Sie habe pro Minute einen Anflug von mehr als 100 sogenannten Überflutungsmücken zur Aufnahme einer Blutmahlzeit registriert, sagte Werner. Von einer Plage spreche man ab einem Anflug von etwa 20 Mücken pro Minute. Die Oder führte im Gegensatz zu anderen größeren Flachland-Flüssen in den vergangenen Wochen Hochwasser durch viel Regen vor allem in Südpolen und Tschechien.

Das Wasser fließe aus Überflutungsflächen und Gräben in den Auwäldern und Auen nicht so schnell ab. Dort entwickelten sich derzeit Mücken sehr gut, die warmen Temperaturen verkürzten ihre Entwicklungszeit, erklärte Werner. Die Biologin nutzt das hohe Mückenaufkommen, um gezielten Forschungsfragen nachzugehen. So soll etwa vergleichend untersucht werden, ob die einheimischen Mücken in gleichem Maße wie eingewanderte Mücken - etwa die Tigermücke - in die Übertragung von Krankheitserregern involviert sind. Studien dazu werden dann am Friedrich-Loeffler-Institut, dem Bundesforschungsinstitut für Tiergesundheit, durchgeführt.

Zu invasiven Mücken wie etwa der asiatischen Buschmücke, die in Deutschland relativ weit verbreitet ist, oder auch der Tigermücke gebe es gute Kenntnisse, welche Krankheitserreger sie übertragen können, sagte Wissenschaftler Helge Kampen vom Friedrich-Loeffler-Institut der Deutschen Presse-Agentur.

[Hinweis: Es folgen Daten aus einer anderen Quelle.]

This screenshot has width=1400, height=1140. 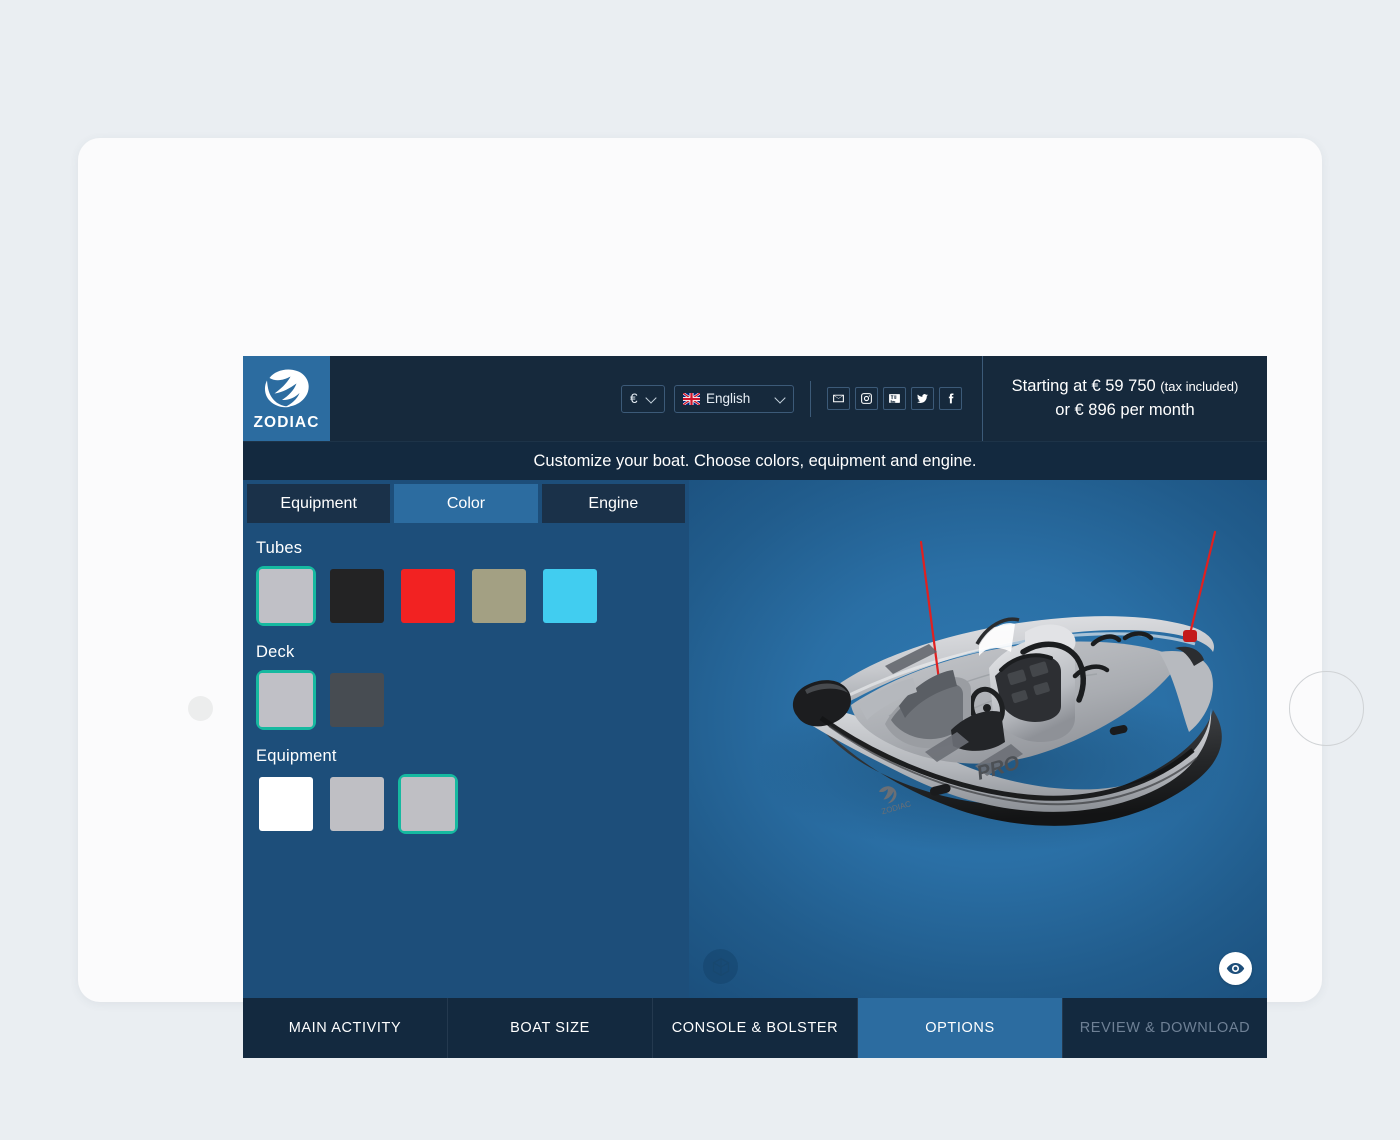 I want to click on eye-icon, so click(x=1236, y=968).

Tigermücken gelten als Überträger von tropischen Erregern wie Zika-, Chikungunya- und Dengue-Virus. Solche Kenntnisse fehlten bei den einheimischen Mücken weitgehend, berichtete Kampen. Das liege zum einen daran, dass das Thema bislang vernachlässigt wurde. Zum anderen könnten viele einheimische Mücken nicht gezüchtet werden. Jetzt sei die Chance da, mit der Vielzahl an Überschwemmungsmücken Infektionsversuche durchzuführen.

Die Situation an der Oder bildet laut Biologin Werner gleichzeitig die Grundlage für vergleichende Studien an den Flüssen Oder, Spree, Elbe, Weser und Rhein. Bisher kam es ihren Angaben zufolge in Deutschland noch zu keinem Zusammentreffen von invasiven Mücken und Krankheitserregern. Berlin und Brandenburg sind nach Angaben der Forscherin frei von eingewanderten Mücken.

In Deutschland gibt es über 50 verschiedene Stechmücken. Alle seien nützlich, erinnerte Werner. Mücken seien wesentlicher Bestandteil des Nahrungsnetzes. In ihren verschiedenen Entwicklungsstadien seien sie etwa als Larven Fischfutter oder Nahrung für Libellen und Käfer. Als flugfähige Mücken würden sie von Vögeln und Fledermäusen gefressen.